Perhaps it was this name of Sodom and the ideas that it evoked in him, or possibly the idea of the bombardment, that made M. de Charlus for an instant raise his eyes to heaven, but soon he brought them back to earth. “I admire all the heroes of this war,” he said. “Why, my dear boy, those English soldiers whom at the beginning I rather thoughtlessly dismissed as mere football players presumptuous enough to measure themselves against professionals—and what professionals!—well, purely from the aesthetic point of view they are quite simply Greek athletes, you understand me, my boy, Greek athletes, they are the young men of Plato, or rather they are Spartans. I have a friend who has been to Rouen where their base is, he has seen marvels, marvels almost unimaginable. It is not Rouen any longer, it is another town. Of course the old Rouen still exists, with the emaciated saints of the cathedral. And naturally, that is beautiful too, but it is something quite different. And our poilus! I cannot tell you how deliciously full of character I find our poilus, the young Parisian boys, like that one there, for instance, who is passing us, with his knowing expression, his alert and humorous face. I often stop them for one reason or another and we chat for a moment or two, and what subtlety, what good sense! And the boys from the provinces, how amusing and nice they are, with the way they roll their r’s and their regional dialects! I have always lived a lot in the country, I have slept in farms, I know how to talk to them. Still, our admiration for the French must not make us depreciate our enemies, that would only be to disparage ourselves. And you don’t know what a soldier the German soldier is; you haven’t seen him, as I have, march past on parade, doing the goose-step, unter den Linden.”

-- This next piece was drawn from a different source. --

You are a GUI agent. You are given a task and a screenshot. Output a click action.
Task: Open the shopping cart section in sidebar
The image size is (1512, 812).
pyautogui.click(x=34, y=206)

And returning to that ideal of virility which he had outlined to me at Balbec and which, with time, had assumed a more philosophical form in his mind, but using also absurd arguments which at moments, even just after he had said something out of the ordinary, gave his hearer a glimpse of the flimsiness of mental fabric of a mere society gentleman, albeit an intelligent one: “You see,” he said to me, “that splendid sturdy fellow the Boche soldier is strong and healthy and thinks only of the greatness of his country, Deutschland über Alles, which is not so stupid as you might think, whereas we, while they were preparing themselves in a virile fashion, were hopelessly sunk in dilettantism.” This word probably signified for M. de Charlus something analogous to literature, for immediately, remembering no doubt that I was fond of literature and had at one time intended to devote myself to it, he slapped me on the shoulder (taking the opportunity to lean so heavily upon me that the blow hurt as much as, in the days when I was doing my military service, the recoil of a “76” against my shoulder-blade) and said, as if to soften the reproach: “Yes, we were sunk in dilettantism, all of us, you too, you may remember. Like me you may say your mea culpa. We have been too dilettante.” From astonishment at this reproach, from lack of readiness in repartee, from deference towards my interlocutor, and also b
ecause I was touched by his friendly kindness, I replied as though I too, as he suggested, had cause to beat my breast—an idiotic reaction, for I could not be accused of the slightest suggestion of dilettantism. “Well,” he said to me, “I must leave you here” (the group which had escorted him at a distance had finally abandoned us), “I am going off to bed like a very old gentleman, particularly as, so it seems, the war has changed all our habits—isn’t that one of the imbecile aphorisms which Norpois is so fond of?” I knew, as a matter of fact, that when he went home at night M. de Charlus did not cease to be surrounded by soldiers, for he had turned his house into a military hospital and had done this, I believe, in obedience to the dictates much less of his imagination than of his kind heart.